Os Batistas que se apegam à Teologia da Nova Aliança, ou Aliancismo Progressivo, não têm a mesma visão da lei que a corrente dominante de seus antepassados Batistas.
5. Confessional. A maioria dos primeiros Batistas, tanto na Inglaterra como na América, sustentavam a Segunda Confissão Batista de Londres de 1677/1689. Embora certamente nem todos os Batistas Calvinistas subscreveram esta Confissão, contudo, ela foi a principal influência entre os Batistas na Inglaterra e na América após a data de sua publicação. Essa Confissão, baseada na Confissão de Westminster (Presbiteriana) e na Declaração de Savoy (Congregacional), foi originalmente editada e publicada em 1677, mas formalmente adotada pelas igrejas Batistas em 1689, depois que a perseguição na Inglaterra arrefeceu.

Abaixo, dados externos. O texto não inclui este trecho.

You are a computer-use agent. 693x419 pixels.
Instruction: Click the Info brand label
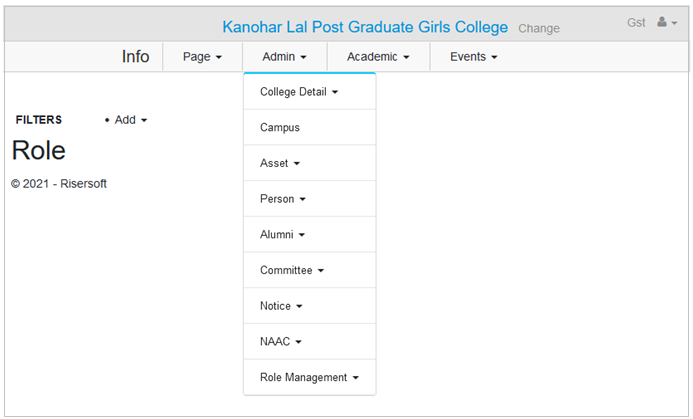pos(135,57)
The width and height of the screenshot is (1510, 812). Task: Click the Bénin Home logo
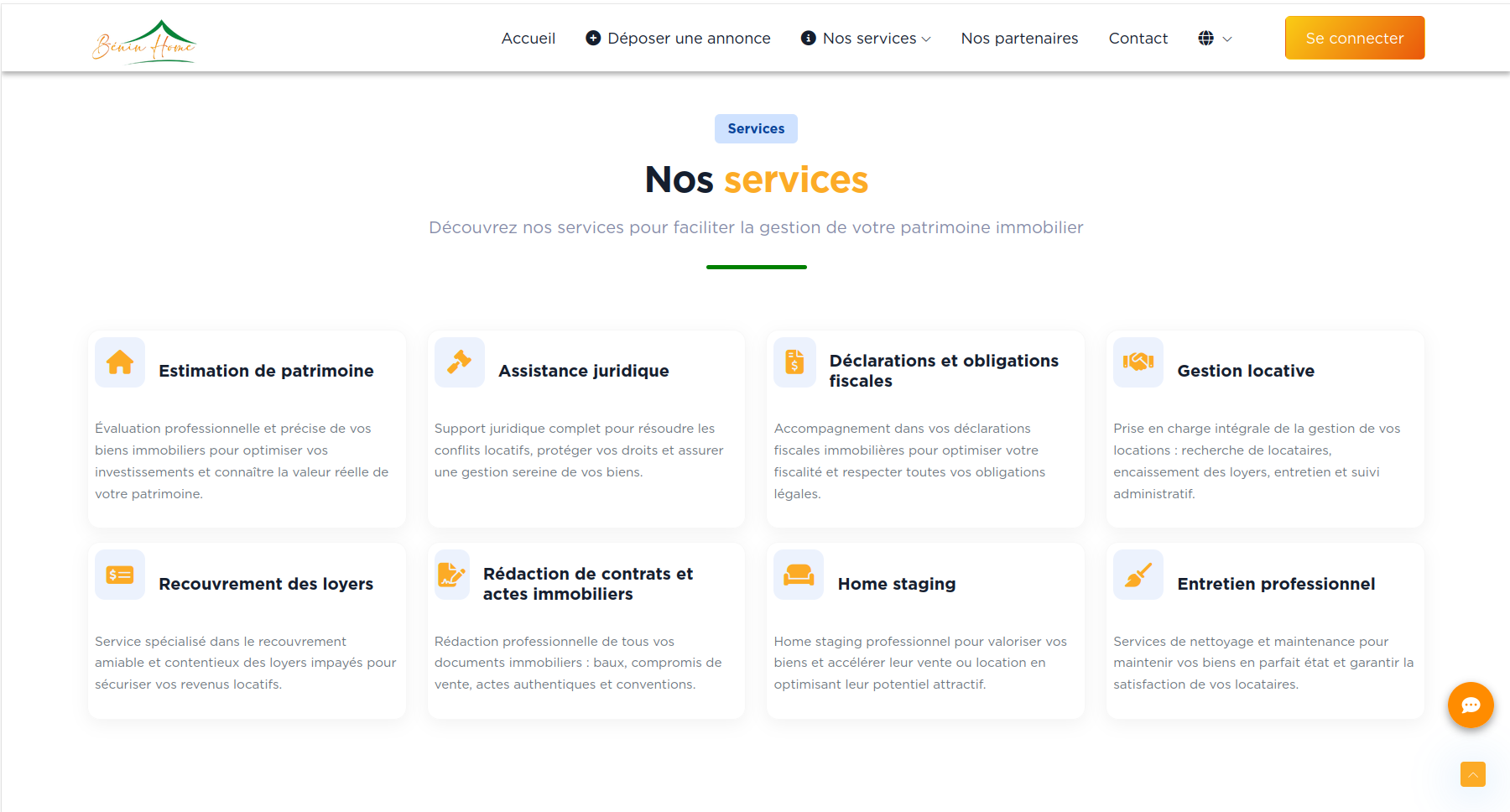(143, 41)
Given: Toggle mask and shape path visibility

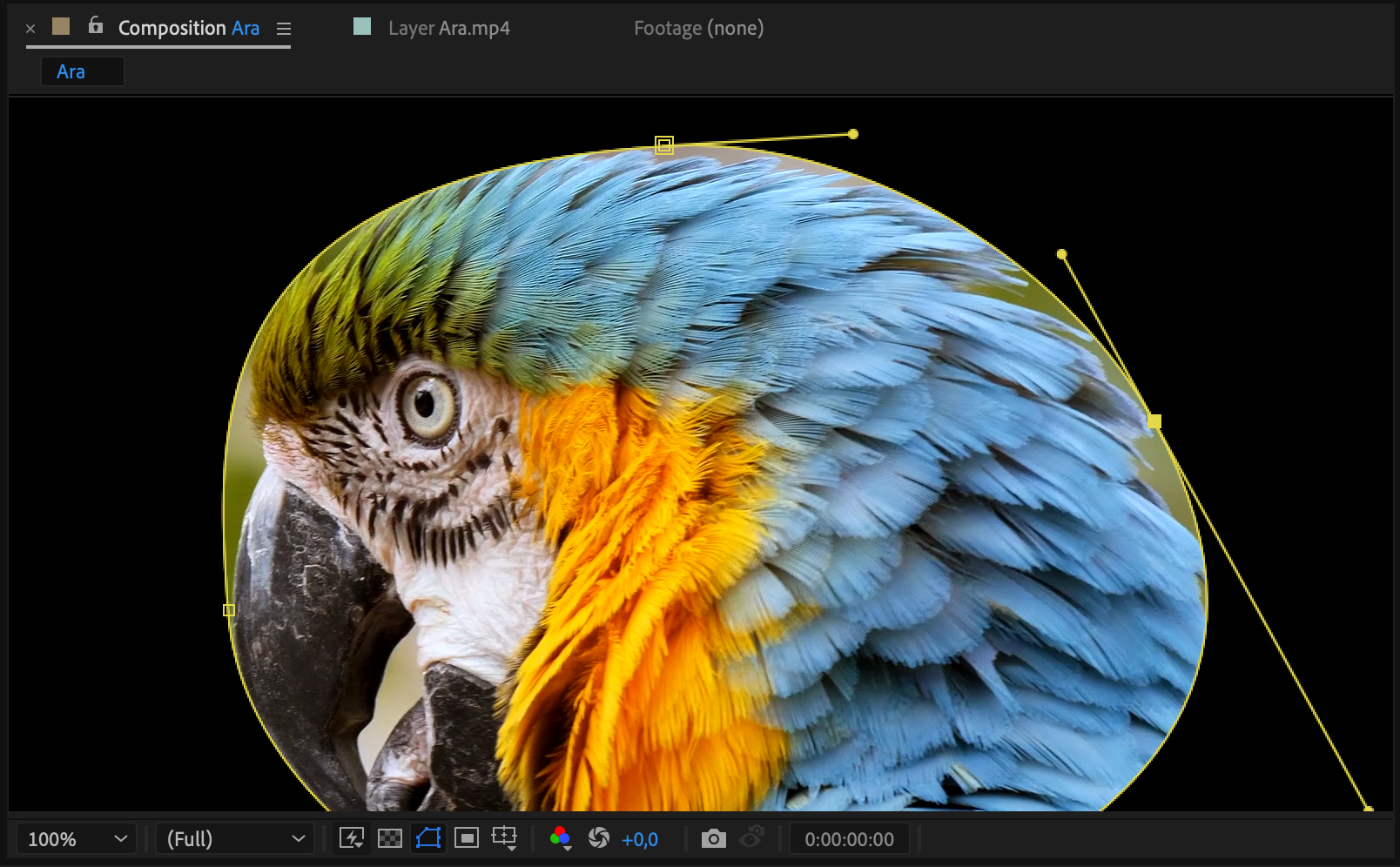Looking at the screenshot, I should tap(428, 838).
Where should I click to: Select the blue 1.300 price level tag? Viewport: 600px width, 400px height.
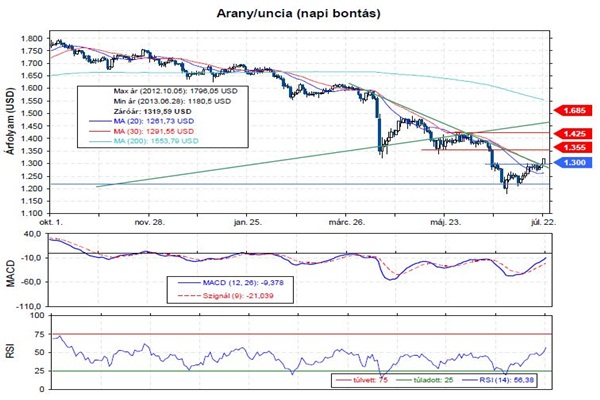pos(573,161)
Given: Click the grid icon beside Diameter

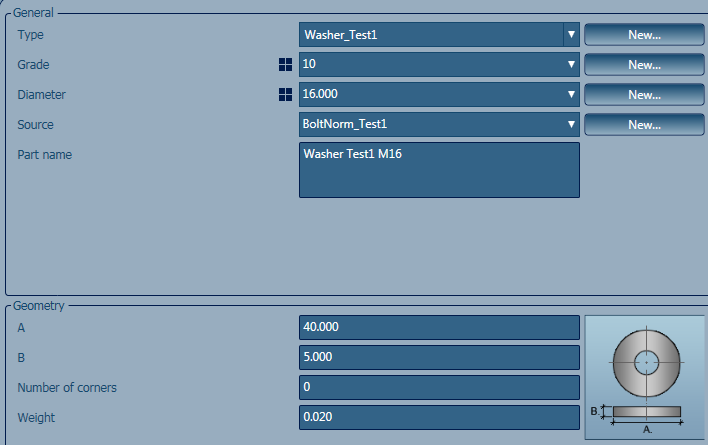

Os Batistas Reformados históricos eram completamente confessionais. Eles não eram “biblicistas”. Biblicistas negam palavras e doutrinas não explicitamente declaradas nas Escrituras, e negam que o ensino histórico da igreja sobre a Bíblia tenha qualquer autoridade secundária na interpretação bíblica. Os primeiros Batistas, no entanto, não acreditavam que os membros individuais da igreja ou pastores individuais deveriam interpretar a Bíblia divorciada do ensino histórico da igreja (Hebreus 13:7). Eles acreditavam que a Bíblia por si só é suficiente para a doutrina e para prática, mas também acreditavam que a Bíblia deve ser explicada e lida à luz da tradição interpretativa da igreja (1 Timóteo 3:15), que usa palavras que não estão na Bíblia (Atos 2:31 é uma refutação do biblicismo, já que o Salmo 16 é explicado com palavras que não são usadas nesse Salmo). Os Batistas Reformados acreditavam que sua teologia estava ancorada na rica herança teológica da igreja e que era um desenvolvimento natural da doutrina da igreja à luz dos insights centrais da Reforma (Sola Scriptura: não ao Batismo de bebês; Sola Fide: somente os convertidos, crentes fazem parte do povo de Deus).
Sob a alegação de defender o Sola Scriptura, muitos Cristãos hoje procuram ler a Bíblia de forma independente e chegar a suas próprias conclusões particulares sobre o seu significado, sem consultar os mestres autorizados da igreja ou as Confissões ortodoxas de fé. Mas isso não é o que Sola Scriptura significava historicamente. As Escrituras ensinam que a igreja é a “coluna e firmeza da verdade” (1 Timóteo 3:15). A igreja como um todo é encarregada de interpretar a Bíblia, e ao longo da história Deus autorizou mestres na igreja. Portanto, enquanto por um lado cada Cristão individual é responsável por entender a Escritura por si mesmo, por outro, nenhum Cristão deve estudar a Bíblia sem qualquer consideração ao que os grandes mestres do passado ensinaram sobre a Bíblia.
A maioria dos Batistas Reformados históricos confessavam à Segunda Confissão Batista de Londres de 1689, porque eles acreditavam que ela é um compêndio de teologia que melhor resume o ensino da Escritura, como uma pequena bússola.